The shift to digital, noted the latest edition of the PYMNTS/Kount Mobile Order-Ahead Tracker, has been one of the few factors keeping a bad situation in the restaurant industry from spinning out into a full tilt free fall. More than 46.5 million consumers around the U.S. use smartphone apps for food delivery, with this figure rising even higher when accounting for takeout or curbside pickup. Such solutions are especially popular among younger generations, with 46 percent of 18- to 34-year-olds using food ordering apps and 50 percent of Generation Z consumers saying they would try a new restaurant if curbside pickup is available.

And while the shift to digital in grocery wasn’t premised on quite the same type of necessity seen in restaurants, consumer’s pressing concerns about their safety combined with the increased convenience of digital shopping have pushed the grocery game online in heretofore unseen ways. According to the 2020 iteration of the PYMNTS/Visa How We Will Pay Survey the share of consumers who report having shopped for groceries from home online or via an app has tripled over the last 12 months.

“Thirty-eight percent of consumers who shopped for groceries during the time which our study was conducted, accounting for more than 42 million Americans, are now shopping for groceries from home — more than three times as many who did this time a year ago,” the study noted.

Moreover, the emerging prominence of digital grocery has also time-shifted consumers purchasing habits. In 2019, nearly three-quarters of U.S. consumers did their grocery shopping on Saturdays or Sundays; in a year, that has dropped to 53 percent.

That the world of food commerce is a very different place than it was even 12 months ago is undeniably apparent in the data. What isn’t apparent is what happens next. And while PYMNTS has no crystal ball in service, we’ve spent a year talking to the experts about how they changed and what they think the next normal will look like. And we can offer it up to you — a veritable seven-course meal of predictions on the future of food from the people who have spent the last year building its present.

Expect The Uncertain

“We’ve seen a massive increase in demand for eCommerce for our business. … If you took COVID away 100 percent and opened all the restaurants again and all that sort of thing, we don’t know where [online grocery sales are] going to normalize to.”

Ahold Delhaize Chief Information Officer Ben Wishart

A Clamor Is Coming For Subscriptions

“And we see [clients] are trying to get those subscriptions built and out now. They are really looking to have them ready for the holidays. In fact, this may even end up being a gift-giving opportunity as well, so that people can buy each other subscriptions for the next year.”

Paytronix CEO Andrew Robbins

Digital Innovations Will Outlast the Pandemic That Inspired Them

“Since the pandemic began, we have accelerated our digital investment. I don’t see that slowing down.”

Shake Shack Head of Digital Experiences Steph So

The Secret Sauce For Securing Foods Digital Future Is Forethought

“If they don’t think about it in advance and put the controls in place, they’re going to make this huge investment in their infrastructure [only] to watch it go to waste or need to be rolled back. The fraudsters will use those same features and capabilities that [QSRs] are trying to provide to their customers to commit fraud.”

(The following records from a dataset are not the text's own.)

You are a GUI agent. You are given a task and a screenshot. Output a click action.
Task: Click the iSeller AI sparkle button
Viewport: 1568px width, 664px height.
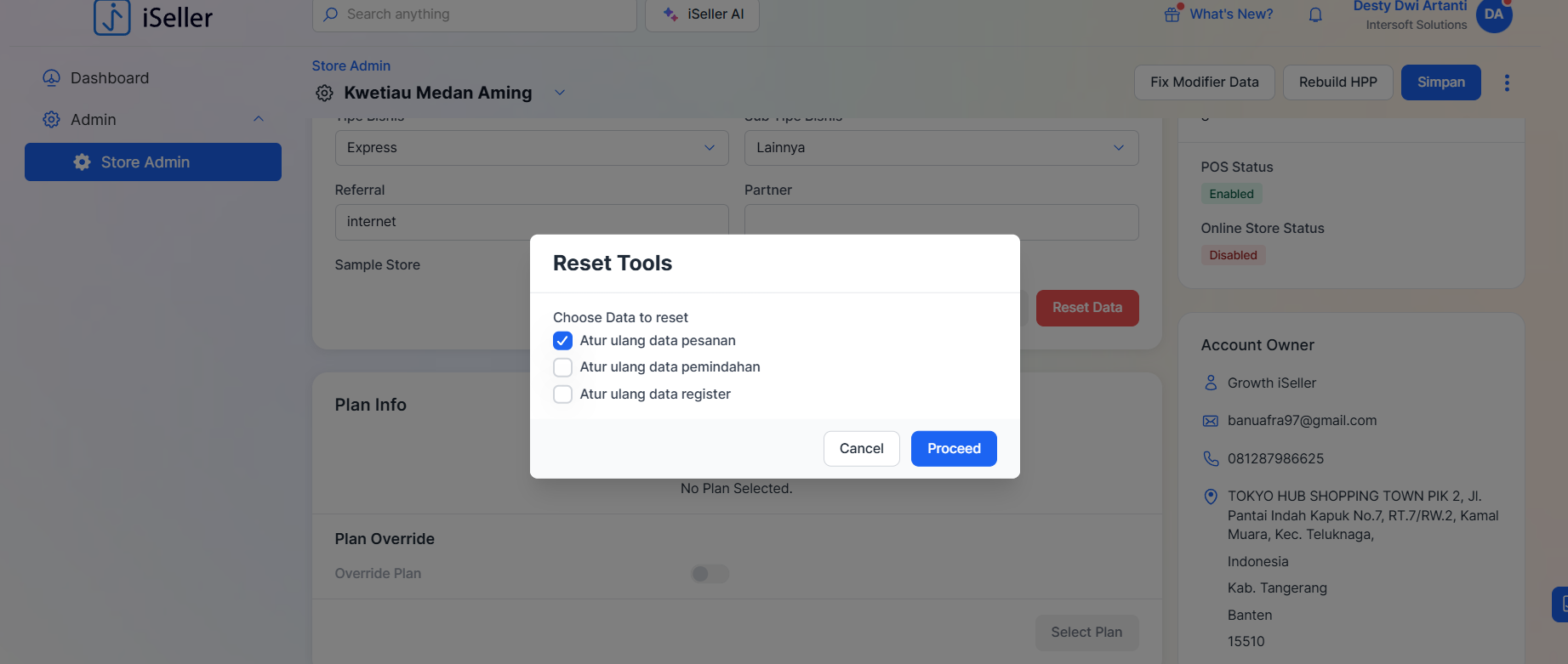[x=702, y=14]
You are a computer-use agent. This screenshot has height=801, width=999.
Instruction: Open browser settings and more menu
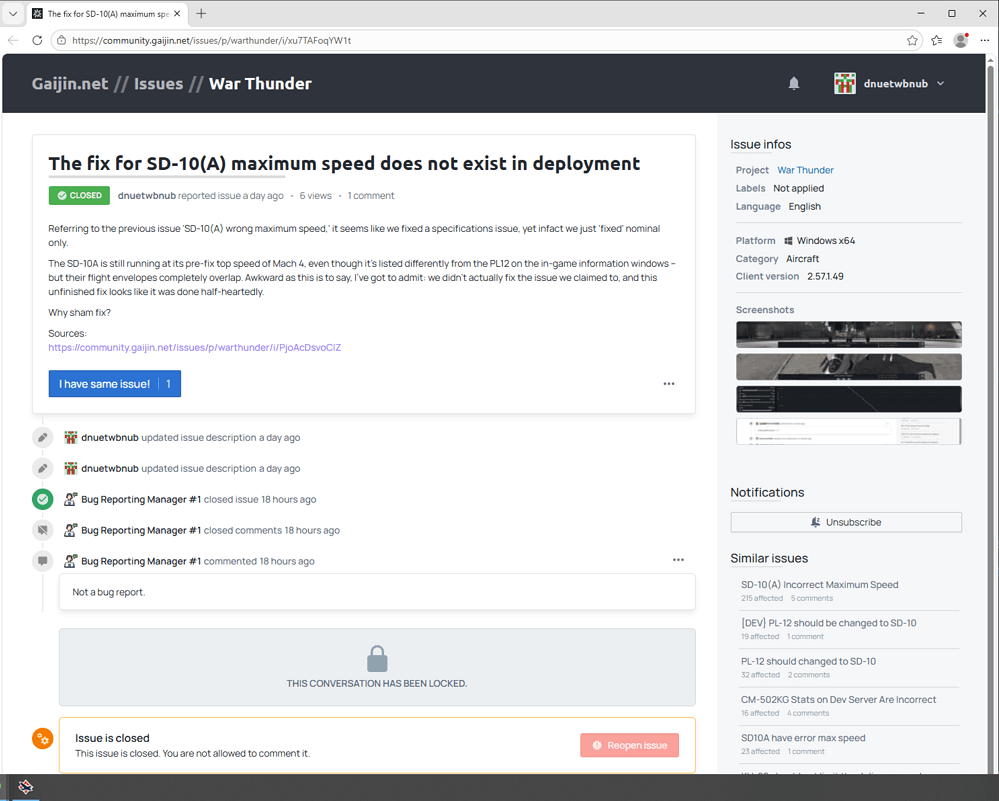(x=984, y=40)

Kount Chief Customer Experience Officer Rich Stuppy

Access For All Is The Future Of Digital Grocery

“I think what we are going to see is enablement of EBT cards across many more merchants, and that most if not all states are going to support this in the near term because so much of that EBT volume is going to shift to that digital channel.”

Fiserv Head of Global Digital Commerce Nandan Sheth

The Industry Will Survive Because It Must, But Will Continue To Need A Boost From Tech

“The [restaurant] industry is critical to American life. Ten percent of all of workers in the United States have some kind of tie to the restaurant industry, whether [as] a server, a cook or a manager or [as] a supplier or a servicer to the industry. We’ve got to keep these things afloat because it’s important [not only] for the American economy but [also] for the culture of our society and the microcommunities that we live in.”